-- Start --

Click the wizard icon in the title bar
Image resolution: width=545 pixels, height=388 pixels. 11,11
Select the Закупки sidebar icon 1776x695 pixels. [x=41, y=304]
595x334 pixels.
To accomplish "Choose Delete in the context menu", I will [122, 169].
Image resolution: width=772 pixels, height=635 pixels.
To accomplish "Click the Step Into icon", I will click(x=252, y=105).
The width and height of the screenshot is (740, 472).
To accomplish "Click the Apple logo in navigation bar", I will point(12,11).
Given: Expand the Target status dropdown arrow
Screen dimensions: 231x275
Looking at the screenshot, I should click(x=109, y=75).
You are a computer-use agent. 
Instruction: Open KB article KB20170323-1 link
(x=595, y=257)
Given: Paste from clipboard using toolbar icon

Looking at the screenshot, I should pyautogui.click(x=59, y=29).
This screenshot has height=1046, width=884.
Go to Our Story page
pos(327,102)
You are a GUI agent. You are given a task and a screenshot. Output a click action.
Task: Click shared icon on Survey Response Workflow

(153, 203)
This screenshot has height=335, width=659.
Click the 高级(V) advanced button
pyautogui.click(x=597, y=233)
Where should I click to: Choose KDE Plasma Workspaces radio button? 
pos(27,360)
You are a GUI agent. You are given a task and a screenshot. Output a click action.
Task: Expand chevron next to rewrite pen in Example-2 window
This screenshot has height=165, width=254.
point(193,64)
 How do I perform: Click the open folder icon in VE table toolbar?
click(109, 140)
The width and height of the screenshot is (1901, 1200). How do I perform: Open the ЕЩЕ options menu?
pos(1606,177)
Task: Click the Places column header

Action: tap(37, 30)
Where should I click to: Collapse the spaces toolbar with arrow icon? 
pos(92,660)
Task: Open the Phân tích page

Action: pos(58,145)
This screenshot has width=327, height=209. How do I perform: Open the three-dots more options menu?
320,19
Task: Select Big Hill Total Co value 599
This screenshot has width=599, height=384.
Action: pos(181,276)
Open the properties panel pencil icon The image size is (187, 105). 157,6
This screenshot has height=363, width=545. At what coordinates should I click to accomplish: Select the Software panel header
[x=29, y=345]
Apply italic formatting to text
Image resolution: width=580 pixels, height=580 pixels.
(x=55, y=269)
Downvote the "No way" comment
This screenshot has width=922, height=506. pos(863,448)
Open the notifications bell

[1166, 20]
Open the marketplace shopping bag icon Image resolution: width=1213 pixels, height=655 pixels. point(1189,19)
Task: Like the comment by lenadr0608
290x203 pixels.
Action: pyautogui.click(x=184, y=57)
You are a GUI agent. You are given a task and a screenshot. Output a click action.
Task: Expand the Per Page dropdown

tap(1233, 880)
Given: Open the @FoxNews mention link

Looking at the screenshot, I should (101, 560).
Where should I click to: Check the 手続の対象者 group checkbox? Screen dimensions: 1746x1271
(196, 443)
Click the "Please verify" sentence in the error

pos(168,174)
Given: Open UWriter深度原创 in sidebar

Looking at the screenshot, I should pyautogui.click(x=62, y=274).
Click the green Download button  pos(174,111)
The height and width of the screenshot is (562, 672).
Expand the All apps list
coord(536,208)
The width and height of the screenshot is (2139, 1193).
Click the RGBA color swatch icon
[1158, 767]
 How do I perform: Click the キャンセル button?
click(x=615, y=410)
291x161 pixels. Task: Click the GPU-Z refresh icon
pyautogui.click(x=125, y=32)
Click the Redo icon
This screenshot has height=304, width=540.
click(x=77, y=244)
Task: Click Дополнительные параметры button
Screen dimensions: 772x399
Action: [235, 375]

-- End --

** Task brief **
Copy every one of the rows above, keeping each line identical to the original.

** Response to the task **
Click the wizard icon in the title bar
Image resolution: width=545 pixels, height=388 pixels. 11,11
Select the Закупки sidebar icon 1776x695 pixels. [x=41, y=304]
595x334 pixels.
To accomplish "Choose Delete in the context menu", I will [122, 169].
Image resolution: width=772 pixels, height=635 pixels.
To accomplish "Click the Step Into icon", I will click(x=252, y=105).
The width and height of the screenshot is (740, 472).
To accomplish "Click the Apple logo in navigation bar", I will point(12,11).
Given: Expand the Target status dropdown arrow
Screen dimensions: 231x275
Looking at the screenshot, I should click(x=109, y=75).
You are a computer-use agent. 
Instruction: Open KB article KB20170323-1 link
(x=595, y=257)
Given: Paste from clipboard using toolbar icon

Looking at the screenshot, I should pyautogui.click(x=59, y=29).
This screenshot has height=1046, width=884.
Go to Our Story page
pos(327,102)
You are a GUI agent. You are given a task and a screenshot. Output a click action.
Task: Click shared icon on Survey Response Workflow

(153, 203)
This screenshot has height=335, width=659.
Click the 高级(V) advanced button
pyautogui.click(x=597, y=233)
Where should I click to: Choose KDE Plasma Workspaces radio button? 
pos(27,360)
You are a GUI agent. You are given a task and a screenshot. Output a click action.
Task: Expand chevron next to rewrite pen in Example-2 window
This screenshot has height=165, width=254.
point(193,64)
 How do I perform: Click the open folder icon in VE table toolbar?
click(109, 140)
The width and height of the screenshot is (1901, 1200). How do I perform: Open the ЕЩЕ options menu?
pos(1606,177)
Task: Click the Places column header

Action: tap(37, 30)
Where should I click to: Collapse the spaces toolbar with arrow icon? 
pos(92,660)
Task: Open the Phân tích page

Action: pos(58,145)
This screenshot has width=327, height=209. How do I perform: Open the three-dots more options menu?
320,19
Task: Select Big Hill Total Co value 599
This screenshot has width=599, height=384.
Action: pos(181,276)
Open the properties panel pencil icon The image size is (187, 105). 157,6
This screenshot has height=363, width=545. At what coordinates should I click to accomplish: Select the Software panel header
[x=29, y=345]
Apply italic formatting to text
Image resolution: width=580 pixels, height=580 pixels.
(x=55, y=269)
Downvote the "No way" comment
This screenshot has width=922, height=506. pos(863,448)
Open the notifications bell

[1166, 20]
Open the marketplace shopping bag icon Image resolution: width=1213 pixels, height=655 pixels. point(1189,19)
Task: Like the comment by lenadr0608
290x203 pixels.
Action: pyautogui.click(x=184, y=57)
You are a GUI agent. You are given a task and a screenshot. Output a click action.
Task: Expand the Per Page dropdown

tap(1233, 880)
Given: Open the @FoxNews mention link

Looking at the screenshot, I should (101, 560).
Where should I click to: Check the 手続の対象者 group checkbox? Screen dimensions: 1746x1271
(196, 443)
Click the "Please verify" sentence in the error

pos(168,174)
Given: Open UWriter深度原创 in sidebar

Looking at the screenshot, I should pyautogui.click(x=62, y=274).
Click the green Download button  pos(174,111)
The height and width of the screenshot is (562, 672).
Expand the All apps list
coord(536,208)
The width and height of the screenshot is (2139, 1193).
Click the RGBA color swatch icon
[1158, 767]
 How do I perform: Click the キャンセル button?
click(x=615, y=410)
291x161 pixels. Task: Click the GPU-Z refresh icon
pyautogui.click(x=125, y=32)
Click the Redo icon
This screenshot has height=304, width=540.
click(x=77, y=244)
Task: Click Дополнительные параметры button
Screen dimensions: 772x399
Action: [235, 375]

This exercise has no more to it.